L’Oasi Le Foppe di Trezzo, fonte di ricerche e custode di rarità (piantina carnivora inclusa)
Viaggio nel laboratorio della biodiversità. All’Oasi Le Foppe del WWF a Trezzo ci si muove fra piante carnivore e rane, specie che compaiono e altre che scompaiono, e poi fra studi e progetti, protagonista, il ritmo della natura nell’eden a due passi dalla Provinciale Monza-Trezzo dove tutto è in equilibrio: 11 ettari curati con amore da un drappello di visionari.
Tutto è cominciato 35 anni fa sulle ceneri di una vecchia cava, poi discarica abusiva, oggi gioiello europeo, un esempio di come l’opera umana possa anche salvare l’ambiente. La riserva è l’emblema di questo impegno e nel tempo si è conquistata un ruolo di primo piano anche per le ricerche di cui è protagonista. L’ultima sugli anfibi e la Rana di Lataste, di interesse comunitario, un’altra sentinella del clima che cambia, ma anche degli invasori che popolano acque e zone umide, e la specie ne ha fatto le spese. "L’approfondimento fortemente voluto dal Comune ha confermato che qui non ci sono più né girini né adulti – racconta Fabio Cologni, referente dell’area protetta – da tempo non avevamo avvistamenti".

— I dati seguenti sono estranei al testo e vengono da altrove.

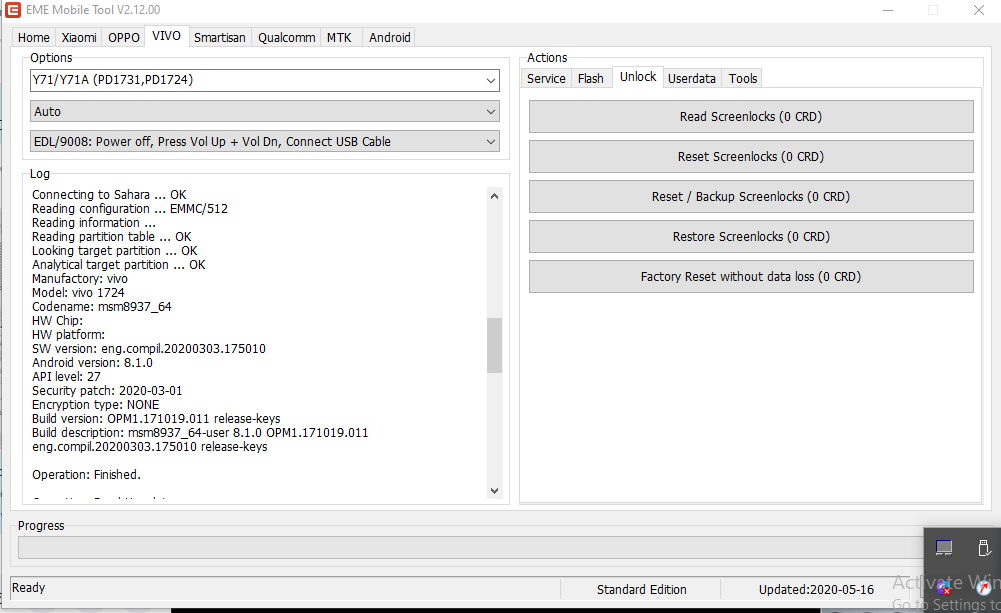
Task: Open the Userdata actions tab
Action: (x=691, y=78)
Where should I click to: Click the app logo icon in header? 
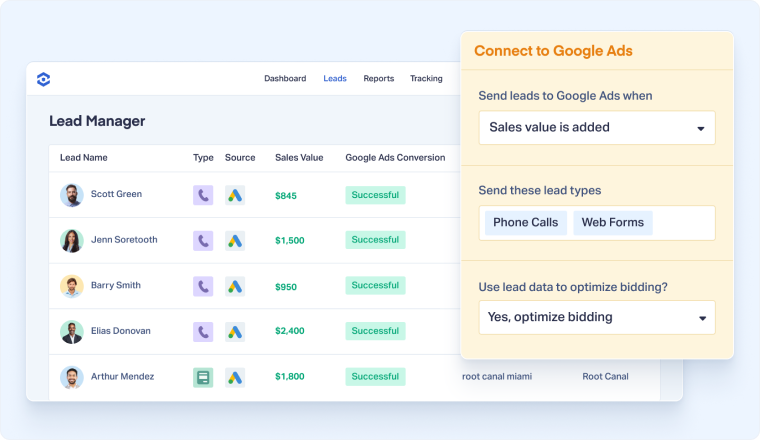[x=43, y=79]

Mentre è in corso un’altra grande opera di ripopolamento, "dell’utricularia vulgaris, la piantina carnivora che stava scomparendo dai nostri stagni, è un rarità, si nutre di insetti". Un progetto condiviso con il Parco Adda Nord iniziato l’anno scorso e ora in pieno svolgimento con la posa di gabbie galleggianti grazie alle quali la regina degli stagni è tornata. A occuparsene sei volontari-pensionati con competenze in materia. "Le scoperte ci riempiono di orgoglio, la riserva si conferma terra di studio da più 30 anni a questa parte", sottolinea il coordinatore.
Nel suo perimetro la meraviglia è all’ordine del giorno, dal martin pescatore che plana sulla preda, al Verdone, ai moscardini, non mancano le volpi. Per godersele bisogna stare in silenzio e aspettare: "Una lezione di vita più utile che mai in tempi che fagocitano tutto alla svelta come i nostri".